Comparative perspectives on teaching foreign students in law: pedagogical, substantive, logistical and conceptual challenges

RIS ID

115828

Publication Details

C. Picker, L. Lixinski, A. Steel & D. Fitzsimmons, 'Comparative perspectives on teaching foreign students in law: pedagogical, substantive, logistical and conceptual challenges' (2016) 26 (1) Legal Education Review 161-185.

Abstract

Legal education has become a global business. Law schools,1 like the universities in which they sit, increasingly compete for foreign or international students.2 This is the case in almost all regions of the world. Yet, it should be noted that this 'globalisation' of law schools is not unique to the twenty-first century.

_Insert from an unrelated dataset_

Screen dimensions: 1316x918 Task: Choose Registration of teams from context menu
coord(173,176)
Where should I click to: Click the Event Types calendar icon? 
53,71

Indeed, the initial critical dissemination of Justinian's Corpus Juris Civilis,3 the origin of the Civil Law tradition, was itself a product of the Northern Italian universities teaching this 'new' law to students from all over Europe in the eleventh and twelfth centuries.4 Similarly, students in the other ancient traditions of the world would also travel to the centres of learning for their studies, whether it was to study Islamic Law, Jewish Law, Confucianism/Chinese Legalism, and closer to our time, Soviet Socialist Law. But it was not just the students who gained. Attracting foreign students was perceived as boosting the reputation and finances of the instructors and their institutions, and perhaps more critically and long-term, teaching those legal approaches to foreign students would propagate the ideas and approaches adopted by that legal system. Similarly today, reputation, finance and the spread of a legal system's approaches are all well served by internationalisation of law schools' student bodies.